Hans himself barely escaped occupied Norway after a brief imprisonment by the Germans. In September 1944, he decided to leave Norway and hid in a cabin in the woods near the Swedish border. He was able to enter Sweden using a fake passport and then made his way to Britain. For the rest of his life, he would remember the long days spent waiting at the cabin before he attempted the border crossing, his intense fear of informers, and finally, his flight to Scotland.

Riddervold was in Edinburgh when World War II ended in Europe on May 8, 1945. He traveled home to Norway on a troop transport ship that departed the port city of Glasgow. Two destroyers escorted them on the journey to Norway. The ship came up the Vestfjord, a long fjord in northern Norway, under the midnight sun and Hans was ecstatic to see Norwegian flags flying on both sides of the fjord. For the rest of his life, he ended his signature with the phrase “Everything for Norway,” a slogan the occupying Nazis had banned.

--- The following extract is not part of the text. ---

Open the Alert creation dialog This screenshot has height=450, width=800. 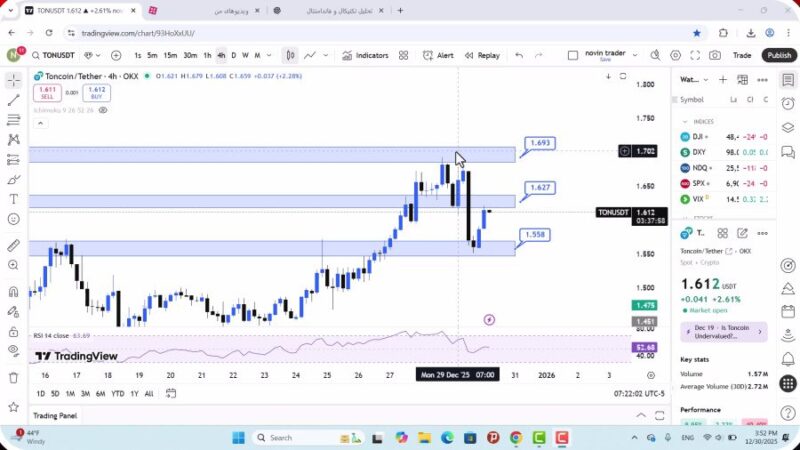click(438, 56)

Dr. Hans Riddervold aboard a camel near the Sphinx at the Great Pyramid of Giza
Dr. Hans Riddervold aboard a camel near the Sphinx at the Great Pyramid of Giza in Egypt in this undated image. (Contributed photo)

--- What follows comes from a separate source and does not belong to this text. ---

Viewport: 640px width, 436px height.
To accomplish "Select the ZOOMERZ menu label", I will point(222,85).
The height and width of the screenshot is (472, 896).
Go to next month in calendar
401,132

World Travels and True Love

In 1951, Riddervold received his degree in medicine from the University of Oslo. He spent the next decade alternating between practicing radiology in Norway and serving as a field doctor for the Norwegian Army in conflicts across the globe, including the Korean War and the Suez Crisis in Egypt.

He returned to Korea in 1959 to practice at the Scandinavian University Hospital in Seoul, where he met Anna Greta, a nurse at the same hospital. They fell in love, but she moved to Ethiopia to work in a hospital run by Swedish development aid and Riddervold again returned to Norway. But they were not apart for long: They married roughly at the mid-point between Norway and Ethiopia – Rome – before he joined Anna Greta in Addis Ababa.

A Journey to Central Virginia

In 1967, Riddervold, Anna Greta and their two young children took another long journey, this time to Charlottesville. Hans was following in the footsteps of Dr. Ivar Enge, a well-known Norwegian interventional radiologist who was a professor at UVA and founded the UVA Division of Interventional Radiology.

Outdoor portrait of Dr. Hans Riddervold and his wife, Anna Greta

Dr. Hans Riddervold is survived by his wife, four daughters, two sons, 11 grandchildren and five great-grandchildren. (Contributed photo)

At UVA, Hans Riddervold was a devoted teacher and exacting radiologist who specialized in diagnosing hard-to-detect bone fractures. After living on four continents and through many conflicts and challenges, his energy and passion for connecting people and pursuing mutual goals was stronger than ever. To that end, he founded the Virginia/Norwegian Radiologic Society in 1970 and the Department of Radiology’s alumni society in 1979.

Together with his wife, he was also at the forefront of the burgeoning Virginia wine industry in the late 1970s. They produced several award-winning wines at their Keswick vineyard, which they called Vinland, after the name given to the New World by the Vikings when they first set foot in North America.

Since 2005, the Radiology Department has hosted the Riddervold Open Golf Tournament, named in his honor, during its biennial alumni homecoming weekends. Riddervold was still supervising the tournament as recently as this April, including selecting prizes for the winners.

Riddervold’s perseverance, spirit and humility carried him through his remarkable life spent against the backdrop of major historical events. To those he trained in radiology at UVA and whom he worked alongside, it is his kindness, his pursuit of knowledge and, above all, his dedication to serving others that represent his lasting legacy.

Riddervold is survived by his wife, Anna Greta; daughters, Hanna Riddervold, Kirsten Riddervold, Kari Riddervold, Anna Maria Riddervold Nordin; sons, Julius Riddervold and Leif Riddervold; 11 grandchildren, and five great-grandchildren.